**Document extract:**
******************************
Civil and Human Rights

John Roberts, Meet John Roberts

In this commentary, Brianne Gorod from the Constitutional Accountability Center says the Supreme Court’s conservative justices were in a hurry to strike down important campaign finance laws.

 

You’d think Judge John Roberts and Chief Justice John Roberts had never met.  According to Judge John Roberts, “judicial self-restraint is the key check on the authority of the court.”  Judges must not “look to [their] own values and beliefs” when interpreting the Constitution; they must “look outside [themselves] to other sources.”  Chief Justice John Roberts seems to have forgotten that.  Because when the Court struck down campaign finance legislation that establishes aggregate contribution limits this week in McCutcheon v. FEC, it acted on the basis of its own beliefs about the consequences of striking down the limits, rather than empirical evidence in the record of the case.  As Justice Breyer pointed out in dissent, the majority’s decision “rests upon its own, not a record-based, view of the facts,” “substitut[ing] judges’ understandings of how the political process works for the understanding of Congress.”
******************************
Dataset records
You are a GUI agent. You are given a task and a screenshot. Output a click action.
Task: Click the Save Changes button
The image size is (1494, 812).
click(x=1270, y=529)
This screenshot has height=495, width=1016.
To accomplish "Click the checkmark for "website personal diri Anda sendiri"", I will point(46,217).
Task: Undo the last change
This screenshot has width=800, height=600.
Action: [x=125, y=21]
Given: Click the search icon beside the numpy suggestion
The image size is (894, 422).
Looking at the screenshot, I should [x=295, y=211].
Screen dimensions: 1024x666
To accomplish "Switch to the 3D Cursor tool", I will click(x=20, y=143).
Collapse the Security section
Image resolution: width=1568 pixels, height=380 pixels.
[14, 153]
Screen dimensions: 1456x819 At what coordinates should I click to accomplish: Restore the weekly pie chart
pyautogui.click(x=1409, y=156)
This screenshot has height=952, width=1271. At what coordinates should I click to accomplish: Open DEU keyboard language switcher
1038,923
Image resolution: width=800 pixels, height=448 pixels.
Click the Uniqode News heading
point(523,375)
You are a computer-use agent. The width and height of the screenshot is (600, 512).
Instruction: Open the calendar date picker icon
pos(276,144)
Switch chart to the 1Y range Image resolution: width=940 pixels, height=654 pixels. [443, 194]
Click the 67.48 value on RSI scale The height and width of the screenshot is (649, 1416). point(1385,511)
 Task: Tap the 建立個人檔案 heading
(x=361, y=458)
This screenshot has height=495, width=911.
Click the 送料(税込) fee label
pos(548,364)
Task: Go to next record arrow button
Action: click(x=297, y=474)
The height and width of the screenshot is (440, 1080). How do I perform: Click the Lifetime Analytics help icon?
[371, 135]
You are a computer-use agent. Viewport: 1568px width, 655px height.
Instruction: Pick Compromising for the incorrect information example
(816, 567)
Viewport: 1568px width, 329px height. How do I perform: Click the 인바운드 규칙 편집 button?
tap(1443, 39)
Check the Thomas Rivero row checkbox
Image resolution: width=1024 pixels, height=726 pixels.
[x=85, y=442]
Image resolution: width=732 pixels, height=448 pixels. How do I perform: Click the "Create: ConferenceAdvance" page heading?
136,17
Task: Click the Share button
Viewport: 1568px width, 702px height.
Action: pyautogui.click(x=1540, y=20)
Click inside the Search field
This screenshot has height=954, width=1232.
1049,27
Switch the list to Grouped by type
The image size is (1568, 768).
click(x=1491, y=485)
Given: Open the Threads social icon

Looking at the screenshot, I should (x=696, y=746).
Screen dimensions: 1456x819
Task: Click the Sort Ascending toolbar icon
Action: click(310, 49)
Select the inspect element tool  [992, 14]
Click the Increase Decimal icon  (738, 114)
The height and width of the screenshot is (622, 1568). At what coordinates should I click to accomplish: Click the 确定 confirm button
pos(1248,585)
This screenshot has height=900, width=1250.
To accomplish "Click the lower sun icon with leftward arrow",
******************************
**What is asked:**
A - In the campaign finance commentary, rewrite the stretch from "In this commentary, Brianne" through "campaign finance laws.", substituting "eager" for "in a hurry".
B - Resume the campaign finance commentary on John Roberts, starting right after its final sentence.
None of the rows are needed here.

**Final results:**
A -
In this commentary, Brianne Gorod from the Constitutional Accountability Center says the Supreme Court’s conservative justices were eager to strike down important campaign finance laws.

B -
 

This will likely come as a surprise to no one but the Chief Justice and his conservative colleagues, but it turns out that Congress understands more about how the political process works than judges.  According to the Court, Congress may pass campaign finance laws only to target a “specific type of corruption—‘quid pro quo’ corruption,” and “[s]pending large sums of money in connection with elections . . . does not give rise to such quid pro quo corruption.”  The first conclusion ignored the text and history of the Constitution, while the second ignored the way money operates in the real world of politics.

 

Tellingly, there is no evidence in Chief Justice’s opinion to support the empirical claim that spending large sums of money does not give rise to corruption.  As Justice Breyer noted in dissent, the Court’s decision instead rested on assumptions about how money in politics influences government, and there were “important differences of opinion on [these] fact-related matters” between the plurality and the dissent.  Justice Breyer urged the Court to “return the case” to the district court for further “evidentiary development”; as he notes, “[a]n evidentiary proceeding would permit the parties to explore these matters, and it would permit the courts to reach a more accurate judgment.”  Basically, according to Justice Breyer, the Court needed more information about the way money operates in politics and the consequences of striking down the aggregate contribution limits before it could decide the case.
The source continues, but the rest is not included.